Records for locating displayed items:

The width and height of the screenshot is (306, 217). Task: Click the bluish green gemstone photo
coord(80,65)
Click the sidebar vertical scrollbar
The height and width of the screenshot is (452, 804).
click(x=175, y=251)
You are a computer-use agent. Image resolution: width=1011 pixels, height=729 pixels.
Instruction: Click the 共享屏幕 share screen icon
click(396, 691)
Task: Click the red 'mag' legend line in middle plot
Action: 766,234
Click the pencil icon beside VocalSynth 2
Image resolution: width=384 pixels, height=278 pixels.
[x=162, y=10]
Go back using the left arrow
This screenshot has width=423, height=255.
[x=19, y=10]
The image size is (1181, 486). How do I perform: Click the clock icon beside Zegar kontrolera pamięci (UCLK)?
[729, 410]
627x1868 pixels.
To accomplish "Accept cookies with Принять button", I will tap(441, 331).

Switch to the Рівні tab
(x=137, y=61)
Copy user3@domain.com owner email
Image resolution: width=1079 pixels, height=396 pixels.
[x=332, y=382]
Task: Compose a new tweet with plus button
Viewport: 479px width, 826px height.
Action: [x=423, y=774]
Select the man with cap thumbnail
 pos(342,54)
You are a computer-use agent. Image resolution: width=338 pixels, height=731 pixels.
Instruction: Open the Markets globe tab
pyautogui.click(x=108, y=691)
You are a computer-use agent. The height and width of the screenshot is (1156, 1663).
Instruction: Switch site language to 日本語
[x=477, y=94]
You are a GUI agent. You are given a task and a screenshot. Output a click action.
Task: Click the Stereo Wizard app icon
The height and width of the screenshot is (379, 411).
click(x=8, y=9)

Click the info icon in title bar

*Required task*: Convert every line of the records above into a numbered list, omitting the blank lines.

*Full solution*:
1. The width and height of the screenshot is (306, 217). Task: Click the bluish green gemstone photo
2. coord(80,65)
3. Click the sidebar vertical scrollbar
4. The height and width of the screenshot is (452, 804).
5. click(x=175, y=251)
6. You are a computer-use agent. Image resolution: width=1011 pixels, height=729 pixels.
7. Instruction: Click the 共享屏幕 share screen icon
8. click(396, 691)
9. Task: Click the red 'mag' legend line in middle plot
10. Action: 766,234
11. Click the pencil icon beside VocalSynth 2
12. Image resolution: width=384 pixels, height=278 pixels.
13. [x=162, y=10]
14. Go back using the left arrow
15. This screenshot has width=423, height=255.
16. [x=19, y=10]
17. The image size is (1181, 486). How do I perform: Click the clock icon beside Zegar kontrolera pamięci (UCLK)?
18. [729, 410]
19. 627x1868 pixels.
20. To accomplish "Accept cookies with Принять button", I will tap(441, 331).
21. Switch to the Рівні tab
22. (x=137, y=61)
23. Copy user3@domain.com owner email
24. Image resolution: width=1079 pixels, height=396 pixels.
25. [x=332, y=382]
26. Task: Compose a new tweet with plus button
27. Viewport: 479px width, 826px height.
28. Action: [x=423, y=774]
29. Select the man with cap thumbnail
30.  pos(342,54)
31. You are a computer-use agent. Image resolution: width=338 pixels, height=731 pixels.
32. Instruction: Open the Markets globe tab
33. pyautogui.click(x=108, y=691)
34. You are a computer-use agent. The height and width of the screenshot is (1156, 1663).
35. Instruction: Switch site language to 日本語
36. [x=477, y=94]
37. You are a GUI agent. You are given a task and a screenshot. Output a click action.
38. Task: Click the Stereo Wizard app icon
39. The height and width of the screenshot is (379, 411).
40. click(x=8, y=9)
41. Click the info icon in title bar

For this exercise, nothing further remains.